The three-day Future Investment Initiative (FII) was meant to project the authoritarian petro-state as a lucrative business destination and set the stage for multibillion-dollar contracts.
But the summit, nicknamed “Davos in the desert”, has been overshadowed by the outcry over the murder of Khashoggi inside the kingdom’s consulate in Istanbul, prompting some high-profile foreign investors to pull out.
Saudi Crown Prince Mohammed bin Salman, whose credentials have been heavily damaged by the scandal despite denying he was involved in the killing, did not go to the opening session.
“As we know these are difficult days. We are going through a crisis,” Falih acknowledged in his speech.
He said the murder of Khashoggi was regrettable and “nobody in the kingdom can justify it”.

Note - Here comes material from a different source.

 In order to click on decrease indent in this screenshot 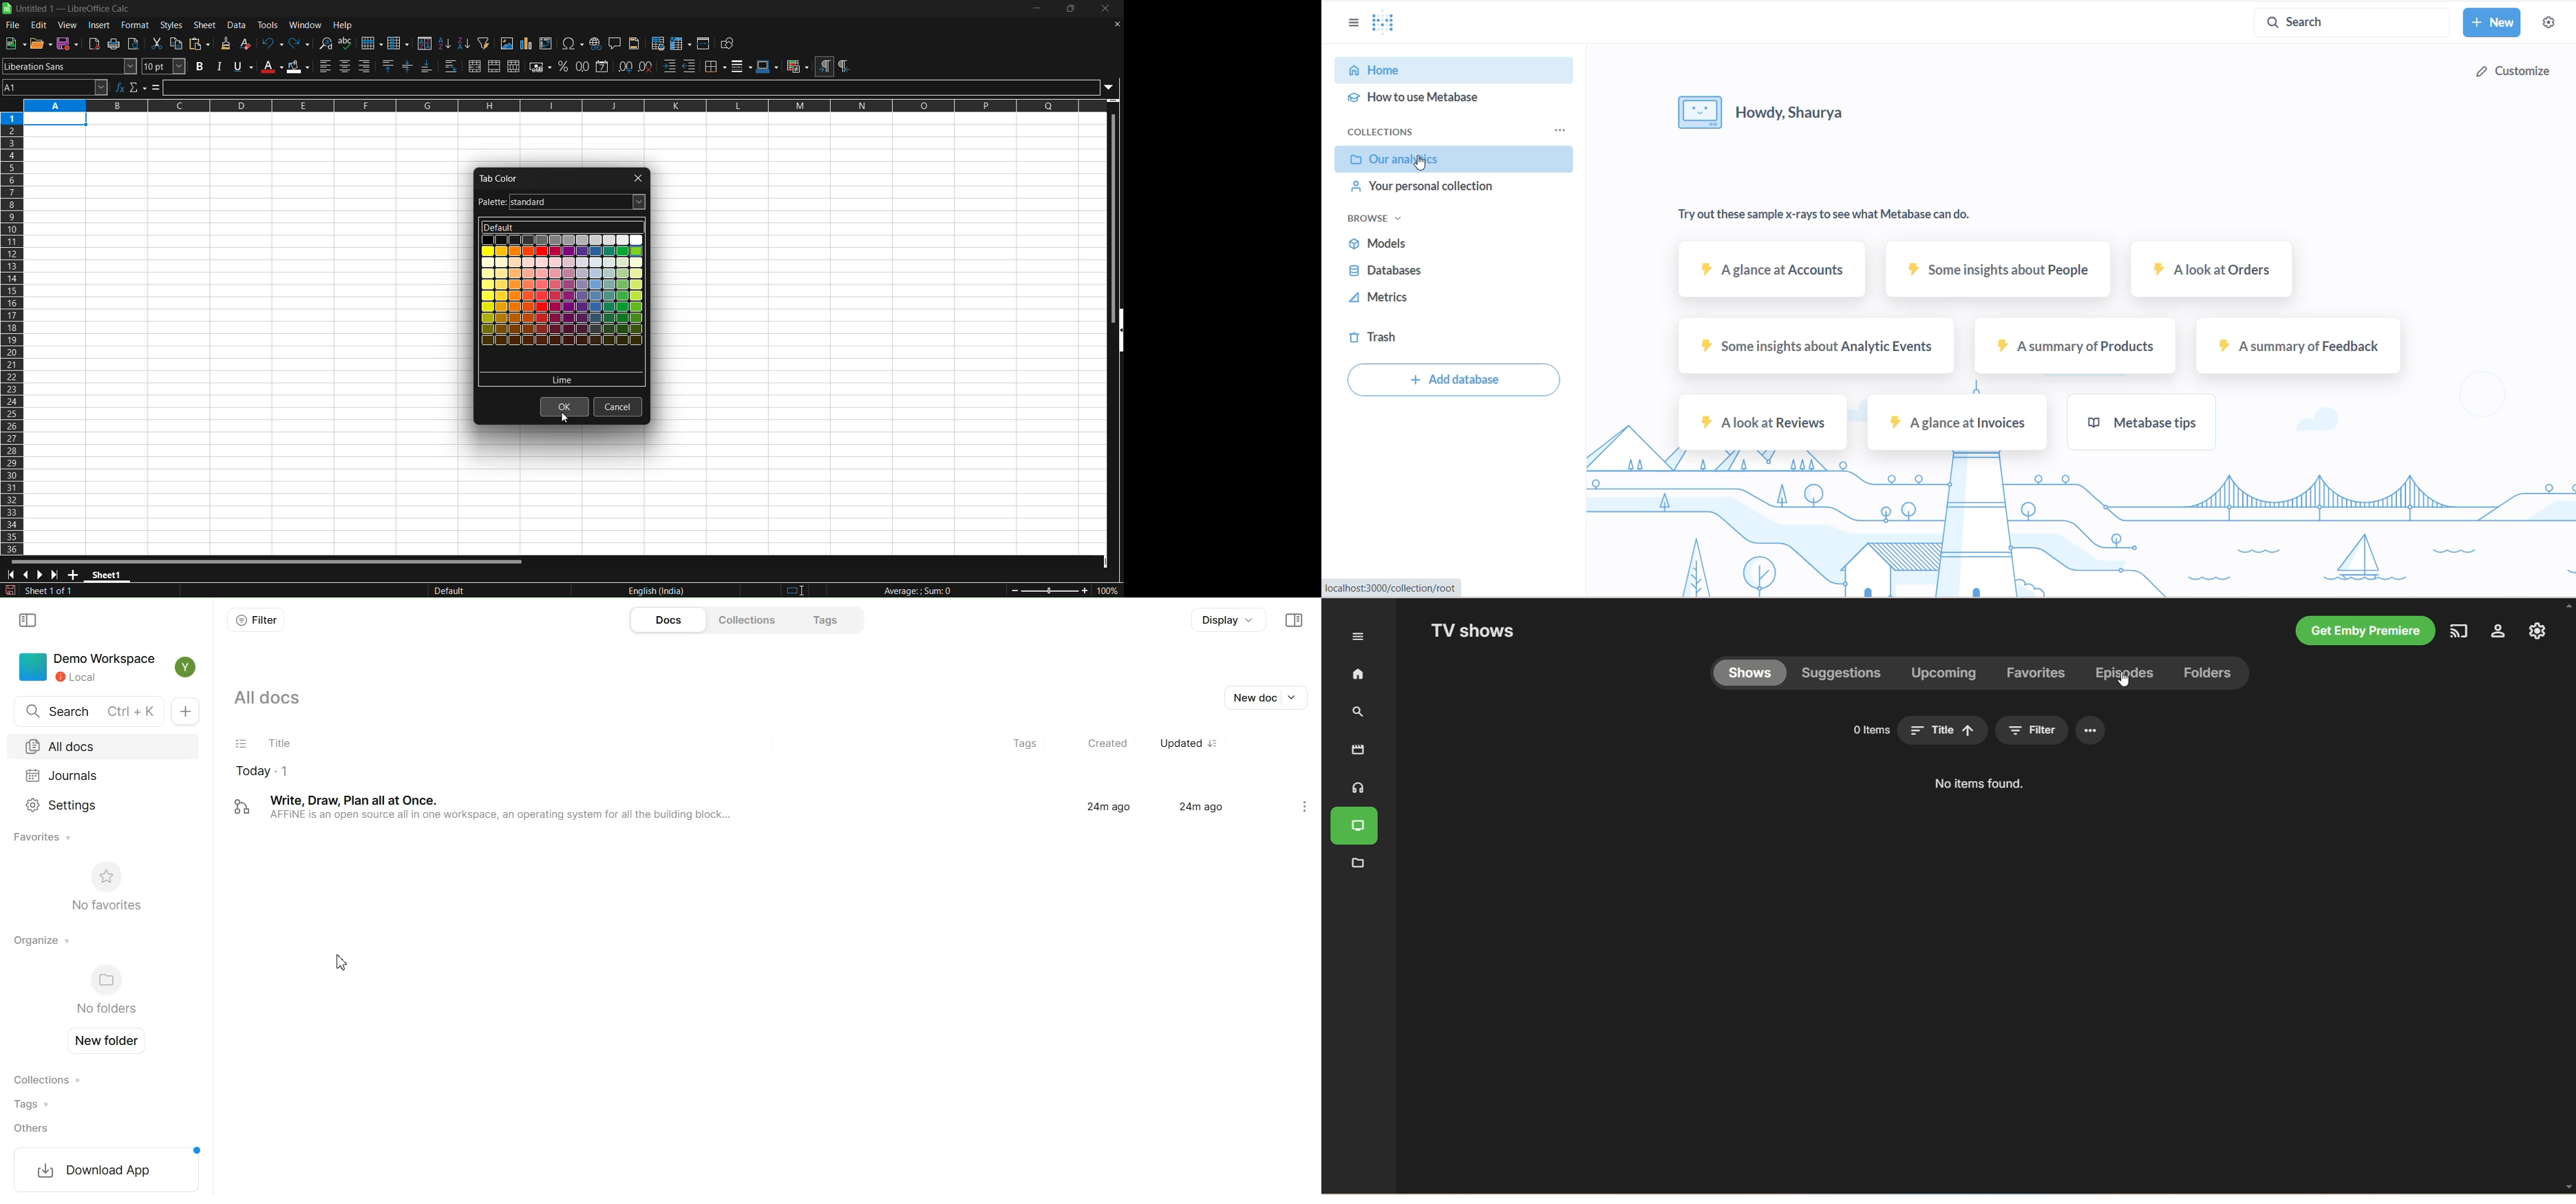, I will do `click(690, 66)`.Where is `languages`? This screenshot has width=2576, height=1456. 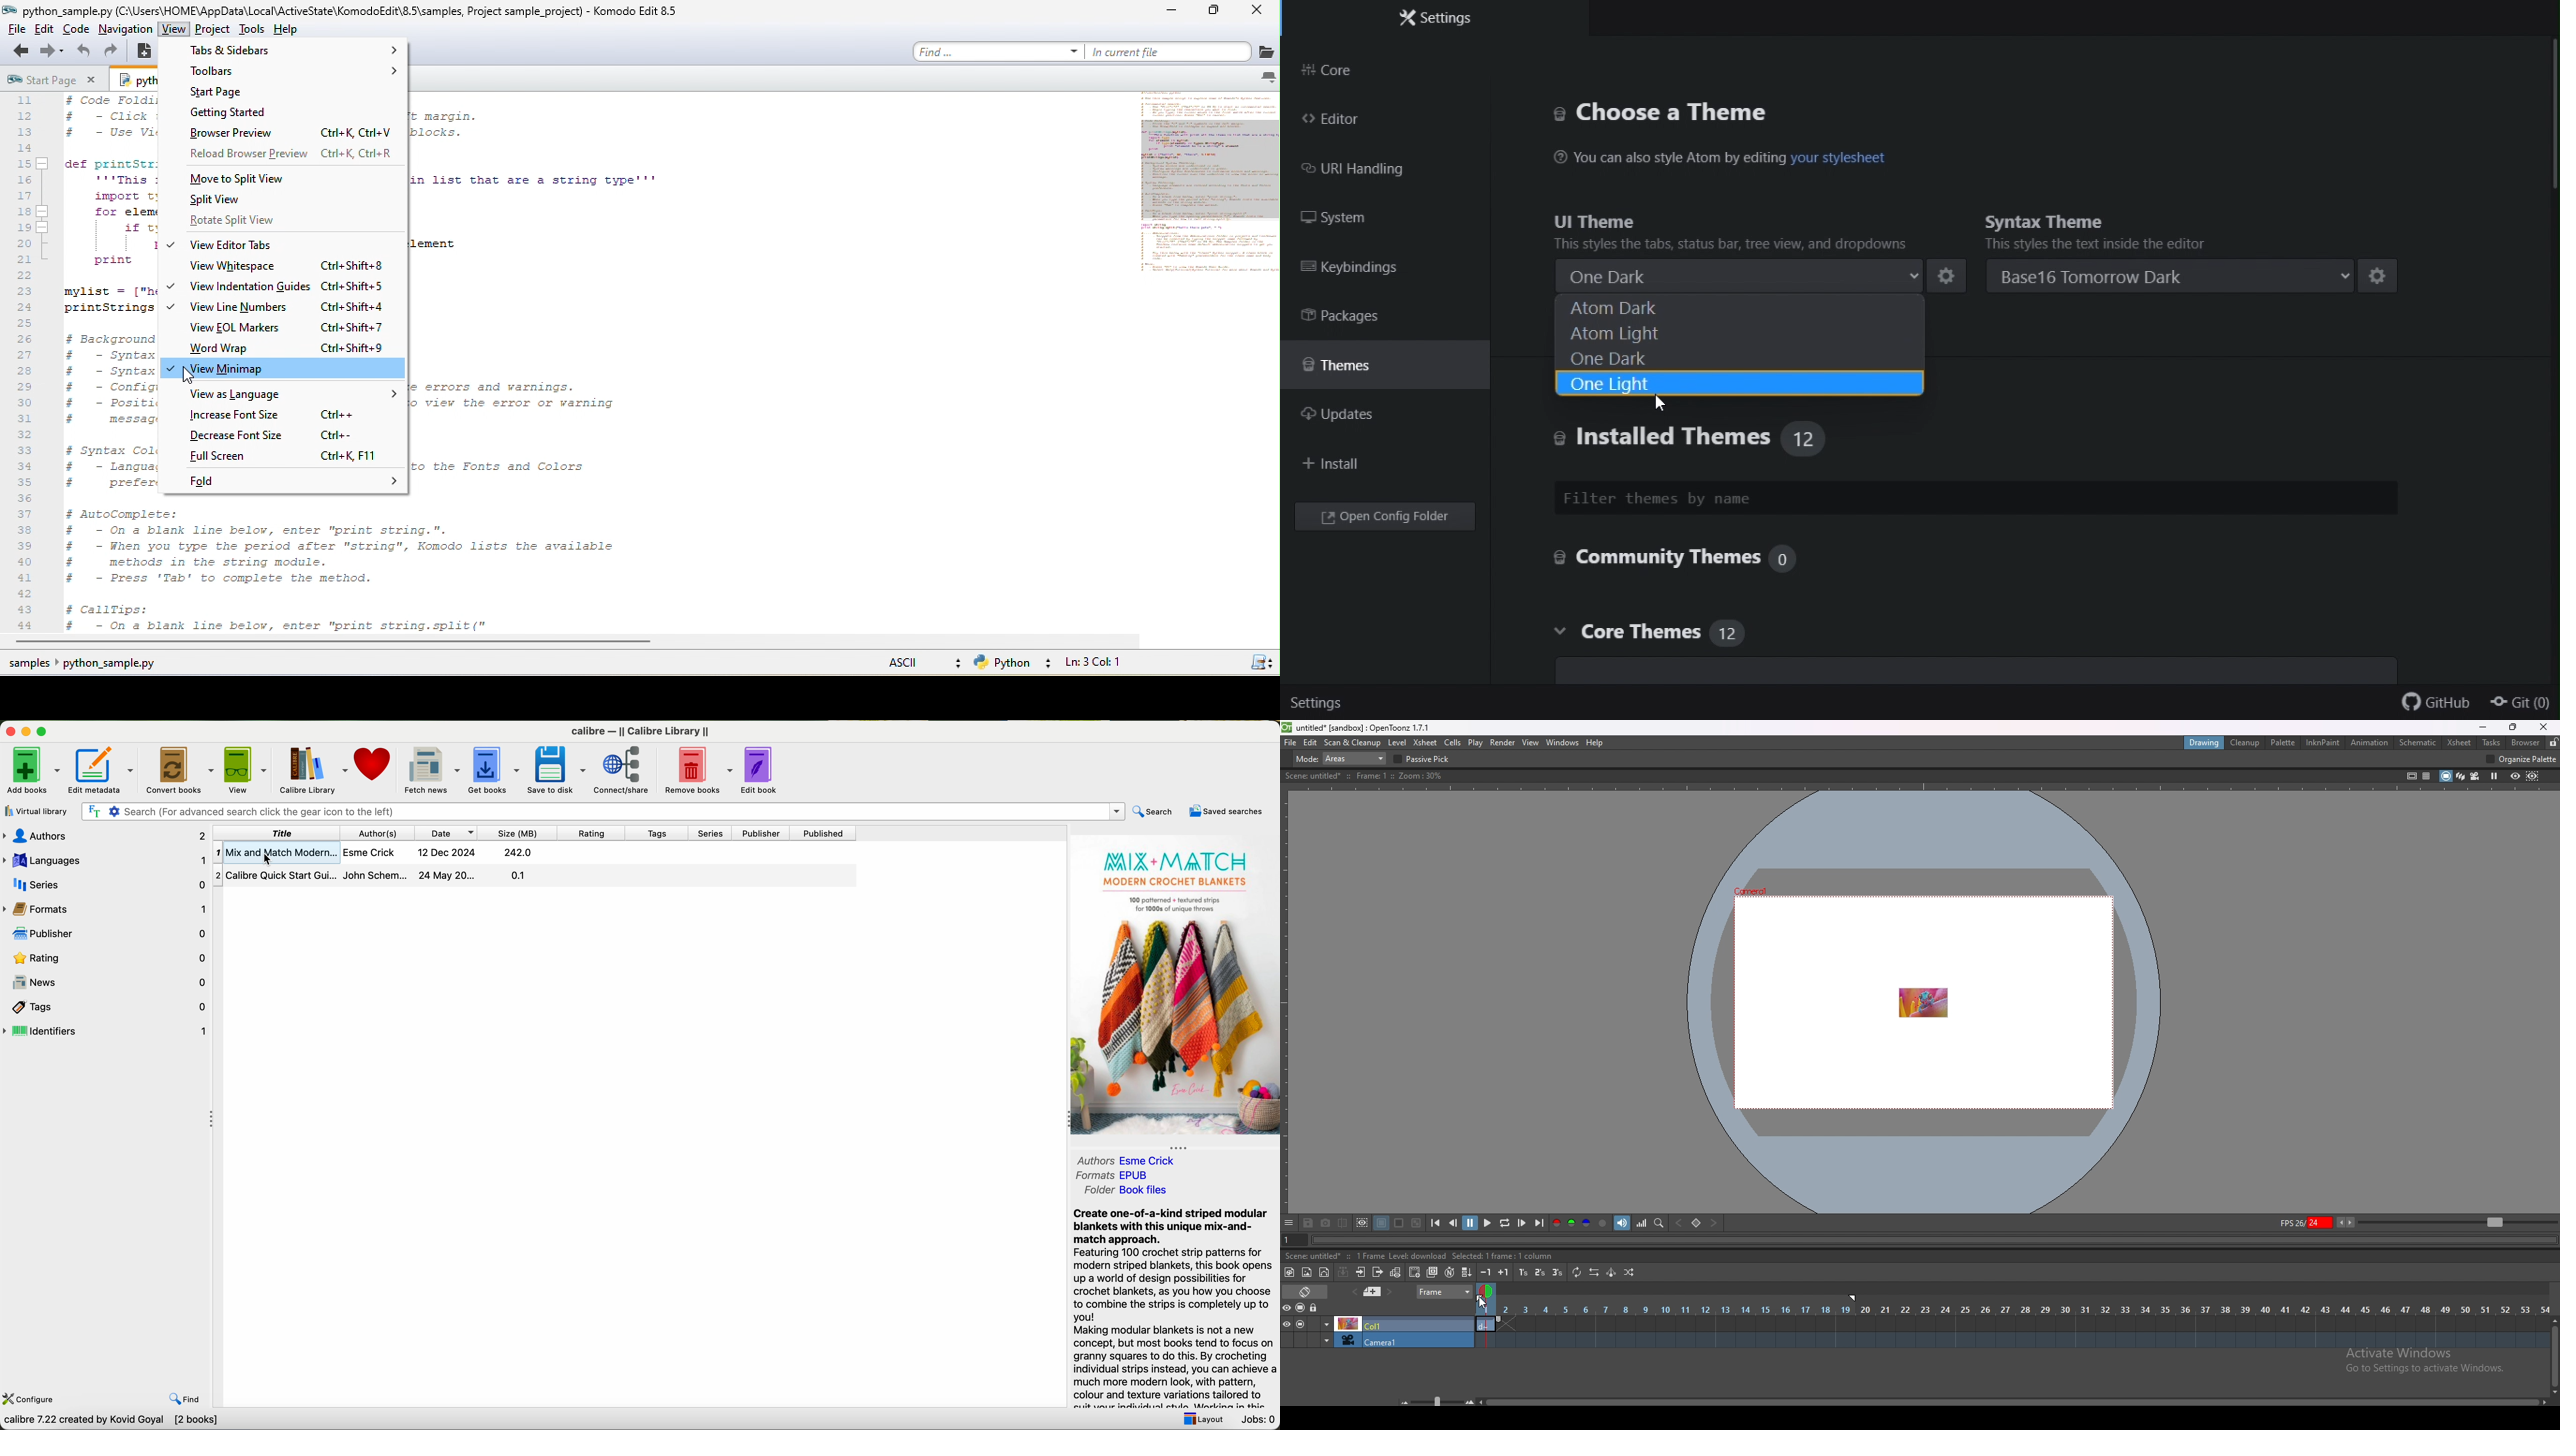
languages is located at coordinates (108, 861).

The Riyadh conference opened amid tight security at the Ritz-Carlton hotel, with Russian Direct Investment Fund chief Kirill Dmitriyev and Pakistani Prime Minister Imran Khan headlining.
Falih praised the CEO of French energy giant Total, Patrick Pouyanne, for standing by Saudi Arabia in this difficult period.
“We see what partnership means when you have difficult times,” Pouyanne responded. “This is when you really strengthen a partnership.”
But a long list of foreign investors and policymakers decided not to show up in an apparent protest against the Khashoggi killing.
Corporate chiefs from Siemens, JP Morgan, Ford and Uber and media firms like Bloomberg, CNN and the Financial Times all scrapped plans to attend.
Ministers from Britain and France and the United States, which have huge defence deals at stake with Saudi Arabia, have stayed away.
A wider Western boycott of the conference suggests rising political risks in Saudi Arabia that could hit foreign direct investment, which already plunged to a 14-year low last year, according to the UN.
And in a fresh setback, the forum’s website went down on Monday after an apparent cyberattack. There was no immediate claim of responsibility.
It was back up with reduced content when the conference opened.
The conference contrasts with last year – a star-studded event at Riyadh’s Ritz-Carlton hotel, where Prince Mohammed was lionised as a visionary by some.
Many Western firms have too much at stake to abandon the Arab world’s biggest economy, but sent lower-level executives.
Companies from China and Russia are also not staying away.
“The high profile withdrawal of so many American CEOs … certainly presents opportunities for Asian and Russian companies to make a splash,” said Ellen Wald, author of the book Saudi Inc.
The crown prince faces what risk consultancy Eurasia Group has called “an acute public relations crisis” over Khashoggi’s killing, which Saudi Arabia admitted was killed in the consulate after two weeks of denials.
Khashoggi’s killing fits the pattern of a recent crackdown on dissent in the kingdom, in which clerics, business high-fliers and women activists have been detained.
Further stoking investor anxiety, the kingdom is embroiled in an expensive and bloody war in Yemen and is leading an embargo against neighbouring Qatar.